Biology professor wins Whiting Fellowship to study termites
Professor of Biology Betsey Dexter Dyer ’75 knows how to make the most of a vacation. She has taken trips to Puerto Rico, Ecuador, parts of Africa and New Orleans’ French Quarter, where she took in the scenery, enjoyed local cuisine and, oh yes, studied microbial evolution in the guts of termites.
On a trip to Grand Bahama Island in 2004, Dyer and her two children, ages 10 and 13 at the time, spent a few days at a luxurious beachside resort—and several hours riding a jeep around the island in search of rhinotermitids and kalotermitids, which they brought back to their hotel room to view under a field microscope.
This summer, thanks to a fellowship from the Marion and Jasper Whiting Foundation, Dyer will be heading west to the Sonoran Desert for a closer look at termites that were left behind when the inland sea that once covered the area disappeared. The fellowship will also fund a second trip, likely in the fall or next spring, to the Pacific Northwest, where Dyer will study an ancient lineage of termites left behind by glacial movement, a type otherwise only found in Japan and the Himalayan foothills. She will also be taking a trip to New York City to examine specimens archived at the American Museum of Natural History.
“It turns out that North America is actually a pretty good place to see some unusual termite examples, and part of it is because of the history of the ice age on this continent and the long-term change in climate in the Southwest,” Dyer said.
As she notes in her Whiting proposal: “Compared to many insects, termites typically are not long-distance travelers. Rather, they have been passive riders aboard the slowly drifting continents through their 250-million-year history.”
A biologist who focuses on microbial evolution, Dyer appreciates the lessons that can be found in the bellies of these insects. Different termite lineages have their own microbial symbionts, a microscopic world Dyer calls “exceptionally charismatic.”

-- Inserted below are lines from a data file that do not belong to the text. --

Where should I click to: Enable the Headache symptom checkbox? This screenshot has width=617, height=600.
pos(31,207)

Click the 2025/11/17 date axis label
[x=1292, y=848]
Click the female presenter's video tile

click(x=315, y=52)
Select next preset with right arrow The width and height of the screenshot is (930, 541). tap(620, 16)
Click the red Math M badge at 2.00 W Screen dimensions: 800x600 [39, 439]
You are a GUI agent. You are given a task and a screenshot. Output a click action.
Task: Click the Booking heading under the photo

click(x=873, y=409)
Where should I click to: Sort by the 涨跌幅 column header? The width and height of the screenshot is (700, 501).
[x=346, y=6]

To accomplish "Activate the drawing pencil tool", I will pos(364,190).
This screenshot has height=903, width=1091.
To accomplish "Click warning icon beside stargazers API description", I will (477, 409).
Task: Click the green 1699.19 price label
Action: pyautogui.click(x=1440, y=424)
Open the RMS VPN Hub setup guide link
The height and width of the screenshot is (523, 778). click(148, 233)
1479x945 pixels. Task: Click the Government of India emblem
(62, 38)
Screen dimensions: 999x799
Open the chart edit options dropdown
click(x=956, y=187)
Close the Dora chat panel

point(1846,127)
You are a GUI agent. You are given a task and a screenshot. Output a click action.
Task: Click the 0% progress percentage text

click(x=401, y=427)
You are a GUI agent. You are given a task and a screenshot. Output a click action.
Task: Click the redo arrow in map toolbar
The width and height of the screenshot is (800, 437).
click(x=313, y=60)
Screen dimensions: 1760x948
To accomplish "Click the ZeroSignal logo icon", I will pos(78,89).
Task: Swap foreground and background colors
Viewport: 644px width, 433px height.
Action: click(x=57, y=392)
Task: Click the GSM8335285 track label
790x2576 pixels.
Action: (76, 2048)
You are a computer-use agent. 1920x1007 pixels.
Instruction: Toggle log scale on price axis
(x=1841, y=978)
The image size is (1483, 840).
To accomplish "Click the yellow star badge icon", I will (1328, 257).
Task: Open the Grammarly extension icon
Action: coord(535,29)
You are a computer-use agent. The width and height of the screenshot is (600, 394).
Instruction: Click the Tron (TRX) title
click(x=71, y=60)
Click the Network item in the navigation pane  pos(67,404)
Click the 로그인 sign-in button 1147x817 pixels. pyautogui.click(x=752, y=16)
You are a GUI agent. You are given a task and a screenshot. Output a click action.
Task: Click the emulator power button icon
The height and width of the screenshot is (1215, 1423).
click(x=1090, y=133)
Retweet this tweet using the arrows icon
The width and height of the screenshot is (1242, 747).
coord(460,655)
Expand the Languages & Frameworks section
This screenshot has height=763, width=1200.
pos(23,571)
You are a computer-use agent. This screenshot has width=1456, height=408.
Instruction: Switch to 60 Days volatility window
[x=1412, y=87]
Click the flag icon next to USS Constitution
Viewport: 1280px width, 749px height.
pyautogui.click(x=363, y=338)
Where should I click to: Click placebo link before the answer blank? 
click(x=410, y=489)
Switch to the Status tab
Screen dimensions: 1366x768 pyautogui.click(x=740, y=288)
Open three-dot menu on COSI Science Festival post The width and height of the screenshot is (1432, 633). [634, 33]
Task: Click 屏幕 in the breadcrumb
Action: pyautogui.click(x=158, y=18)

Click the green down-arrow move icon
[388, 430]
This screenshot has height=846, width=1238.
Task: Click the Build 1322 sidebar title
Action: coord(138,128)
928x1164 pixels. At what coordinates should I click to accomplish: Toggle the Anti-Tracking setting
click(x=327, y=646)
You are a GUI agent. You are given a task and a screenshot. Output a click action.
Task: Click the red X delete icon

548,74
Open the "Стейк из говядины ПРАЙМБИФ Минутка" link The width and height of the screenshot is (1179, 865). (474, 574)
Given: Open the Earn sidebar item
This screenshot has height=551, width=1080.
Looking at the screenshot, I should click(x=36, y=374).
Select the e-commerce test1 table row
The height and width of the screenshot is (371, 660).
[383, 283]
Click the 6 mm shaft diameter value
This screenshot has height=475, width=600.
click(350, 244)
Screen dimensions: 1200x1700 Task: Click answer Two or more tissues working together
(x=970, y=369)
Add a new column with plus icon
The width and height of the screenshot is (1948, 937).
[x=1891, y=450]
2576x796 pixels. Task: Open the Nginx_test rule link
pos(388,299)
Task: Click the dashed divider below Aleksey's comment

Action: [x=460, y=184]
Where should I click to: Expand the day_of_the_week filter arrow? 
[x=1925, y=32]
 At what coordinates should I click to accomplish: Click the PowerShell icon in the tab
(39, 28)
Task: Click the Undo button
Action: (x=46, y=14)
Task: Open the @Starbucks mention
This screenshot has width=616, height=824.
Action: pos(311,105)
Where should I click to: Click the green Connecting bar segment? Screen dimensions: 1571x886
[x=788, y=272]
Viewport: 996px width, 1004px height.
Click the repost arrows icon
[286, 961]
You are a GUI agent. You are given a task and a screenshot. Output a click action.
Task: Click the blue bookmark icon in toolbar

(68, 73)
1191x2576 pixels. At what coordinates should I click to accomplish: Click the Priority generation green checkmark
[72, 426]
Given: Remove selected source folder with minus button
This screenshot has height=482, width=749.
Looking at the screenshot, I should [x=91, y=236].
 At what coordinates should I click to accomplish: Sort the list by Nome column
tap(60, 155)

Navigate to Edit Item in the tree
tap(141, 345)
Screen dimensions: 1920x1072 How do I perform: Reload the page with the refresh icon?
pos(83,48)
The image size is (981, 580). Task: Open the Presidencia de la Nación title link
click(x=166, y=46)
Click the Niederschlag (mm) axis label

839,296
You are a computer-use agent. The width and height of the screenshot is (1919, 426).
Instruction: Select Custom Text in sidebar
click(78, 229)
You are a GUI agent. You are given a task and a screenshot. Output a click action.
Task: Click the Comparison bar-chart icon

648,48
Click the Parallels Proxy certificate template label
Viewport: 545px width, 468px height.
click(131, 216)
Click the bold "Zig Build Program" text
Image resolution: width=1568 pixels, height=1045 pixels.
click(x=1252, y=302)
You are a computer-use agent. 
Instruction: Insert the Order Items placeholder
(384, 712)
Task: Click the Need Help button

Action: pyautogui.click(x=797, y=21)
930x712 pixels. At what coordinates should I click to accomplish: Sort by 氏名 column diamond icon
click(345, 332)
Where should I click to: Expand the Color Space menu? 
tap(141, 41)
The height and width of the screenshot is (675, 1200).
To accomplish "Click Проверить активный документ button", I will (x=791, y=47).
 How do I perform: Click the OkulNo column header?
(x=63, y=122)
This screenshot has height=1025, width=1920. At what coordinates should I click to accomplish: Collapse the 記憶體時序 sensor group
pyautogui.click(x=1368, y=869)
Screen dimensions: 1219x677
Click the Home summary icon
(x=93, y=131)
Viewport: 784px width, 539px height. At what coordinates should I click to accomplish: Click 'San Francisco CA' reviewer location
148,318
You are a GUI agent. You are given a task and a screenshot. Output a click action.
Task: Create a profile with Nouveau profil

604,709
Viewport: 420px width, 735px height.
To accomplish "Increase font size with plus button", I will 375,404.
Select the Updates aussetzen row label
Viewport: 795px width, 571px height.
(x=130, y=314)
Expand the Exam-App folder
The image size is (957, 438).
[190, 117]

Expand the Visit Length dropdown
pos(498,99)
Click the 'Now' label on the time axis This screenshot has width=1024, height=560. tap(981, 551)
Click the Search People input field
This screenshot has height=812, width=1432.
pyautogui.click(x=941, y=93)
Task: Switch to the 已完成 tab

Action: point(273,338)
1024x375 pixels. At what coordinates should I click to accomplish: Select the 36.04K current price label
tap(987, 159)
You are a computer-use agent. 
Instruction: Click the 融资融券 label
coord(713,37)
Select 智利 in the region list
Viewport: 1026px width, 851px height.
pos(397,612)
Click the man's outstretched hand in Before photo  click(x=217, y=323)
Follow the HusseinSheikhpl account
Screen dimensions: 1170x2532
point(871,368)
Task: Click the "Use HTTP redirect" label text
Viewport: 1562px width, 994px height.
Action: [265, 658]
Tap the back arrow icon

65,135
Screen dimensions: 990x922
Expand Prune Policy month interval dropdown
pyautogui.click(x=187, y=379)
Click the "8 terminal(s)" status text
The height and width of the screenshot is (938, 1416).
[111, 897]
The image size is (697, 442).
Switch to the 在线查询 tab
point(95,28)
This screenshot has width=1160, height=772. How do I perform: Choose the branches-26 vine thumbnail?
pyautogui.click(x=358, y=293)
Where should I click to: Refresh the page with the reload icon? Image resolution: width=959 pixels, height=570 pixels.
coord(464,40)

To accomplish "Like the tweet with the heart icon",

“It turns out that the microorganisms in the termite hindguts are extravagantly, baroquely, morphologically exciting. They have different shapes and all kinds of different appendages,” she said.
Unfortunately, this kind of study requires a sacrifice on the part of the termite.
“I don’t like killing organisms, but I do chop the head off the termite and then extract out the hindgut. Then I chop up that hindgut and it makes a sort of brownish slurry of whatever the termite was digesting,” she explained. “It’s absolutely teeming with microorganisms, like Grand Central Station at rush hour, with organisms going every which way.”
Dyer, who recently celebrated her 30th year of teaching at Wheaton, has been studying microbial communities in termites since 1976.
“I’ve always loved tiny things,” she said. “I like looking under the microscope; I like that kind of focus. I like transporting myself into that world.”
The evolutionary lessons termites provide benefit Dyer as both a researcher and an educator.
“Pretty much all the classes I teach are about evolution. I don’t always get to talk about termites in class; it’s a little specific. But there are big lessons from the termites that translate to my classes,” she said.